- _Task item_
Reproduce exactly the line that includes "Where should I click to: Open" and all lines after it, ending with the last line of the data.

══════

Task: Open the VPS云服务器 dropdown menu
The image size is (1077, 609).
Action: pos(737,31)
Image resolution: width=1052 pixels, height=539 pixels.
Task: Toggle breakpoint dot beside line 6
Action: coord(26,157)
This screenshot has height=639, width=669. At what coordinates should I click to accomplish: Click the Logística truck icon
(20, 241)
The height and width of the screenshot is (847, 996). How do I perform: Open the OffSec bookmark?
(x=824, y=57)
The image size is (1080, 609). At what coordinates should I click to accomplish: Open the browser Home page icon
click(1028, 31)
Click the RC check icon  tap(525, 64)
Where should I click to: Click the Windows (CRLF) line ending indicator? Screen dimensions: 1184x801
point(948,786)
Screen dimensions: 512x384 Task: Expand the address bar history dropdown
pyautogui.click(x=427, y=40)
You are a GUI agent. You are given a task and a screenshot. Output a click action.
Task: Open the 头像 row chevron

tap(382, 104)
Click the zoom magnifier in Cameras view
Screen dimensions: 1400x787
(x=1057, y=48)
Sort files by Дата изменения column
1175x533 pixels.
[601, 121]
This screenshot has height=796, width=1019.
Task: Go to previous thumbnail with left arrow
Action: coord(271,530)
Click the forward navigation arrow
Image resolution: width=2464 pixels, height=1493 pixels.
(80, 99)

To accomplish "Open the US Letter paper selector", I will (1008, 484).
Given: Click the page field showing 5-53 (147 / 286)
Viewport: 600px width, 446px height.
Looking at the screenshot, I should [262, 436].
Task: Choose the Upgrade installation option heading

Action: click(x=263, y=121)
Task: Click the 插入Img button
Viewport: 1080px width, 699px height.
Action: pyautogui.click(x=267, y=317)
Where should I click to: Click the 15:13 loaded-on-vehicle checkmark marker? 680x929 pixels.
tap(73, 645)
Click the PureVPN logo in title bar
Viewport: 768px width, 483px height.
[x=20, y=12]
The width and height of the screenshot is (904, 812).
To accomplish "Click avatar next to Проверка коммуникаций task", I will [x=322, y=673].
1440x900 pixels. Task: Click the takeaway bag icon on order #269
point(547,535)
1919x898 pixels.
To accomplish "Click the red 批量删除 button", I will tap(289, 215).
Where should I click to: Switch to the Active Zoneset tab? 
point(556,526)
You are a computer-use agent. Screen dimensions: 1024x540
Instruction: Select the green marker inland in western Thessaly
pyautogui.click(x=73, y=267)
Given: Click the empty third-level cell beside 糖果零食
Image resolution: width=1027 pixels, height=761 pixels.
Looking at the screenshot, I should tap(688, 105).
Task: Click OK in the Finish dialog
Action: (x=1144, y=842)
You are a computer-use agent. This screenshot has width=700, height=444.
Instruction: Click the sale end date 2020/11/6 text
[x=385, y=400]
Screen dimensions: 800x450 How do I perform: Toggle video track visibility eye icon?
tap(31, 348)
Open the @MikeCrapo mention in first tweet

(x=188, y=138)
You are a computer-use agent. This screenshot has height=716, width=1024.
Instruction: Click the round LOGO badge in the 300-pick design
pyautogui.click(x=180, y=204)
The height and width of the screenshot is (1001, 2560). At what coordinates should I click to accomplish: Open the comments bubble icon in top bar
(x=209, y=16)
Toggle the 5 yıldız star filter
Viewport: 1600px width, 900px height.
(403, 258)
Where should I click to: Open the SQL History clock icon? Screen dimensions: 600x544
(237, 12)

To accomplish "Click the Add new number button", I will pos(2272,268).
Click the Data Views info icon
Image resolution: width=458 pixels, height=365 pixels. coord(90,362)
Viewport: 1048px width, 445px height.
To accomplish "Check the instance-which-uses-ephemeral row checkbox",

══════

- _The answer_
Where should I click to: Open the SQL History clock icon? Screen dimensions: 600x544
(237, 12)

To accomplish "Click the Add new number button", I will pos(2272,268).
Click the Data Views info icon
Image resolution: width=458 pixels, height=365 pixels. coord(90,362)
Viewport: 1048px width, 445px height.
To accomplish "Check the instance-which-uses-ephemeral row checkbox",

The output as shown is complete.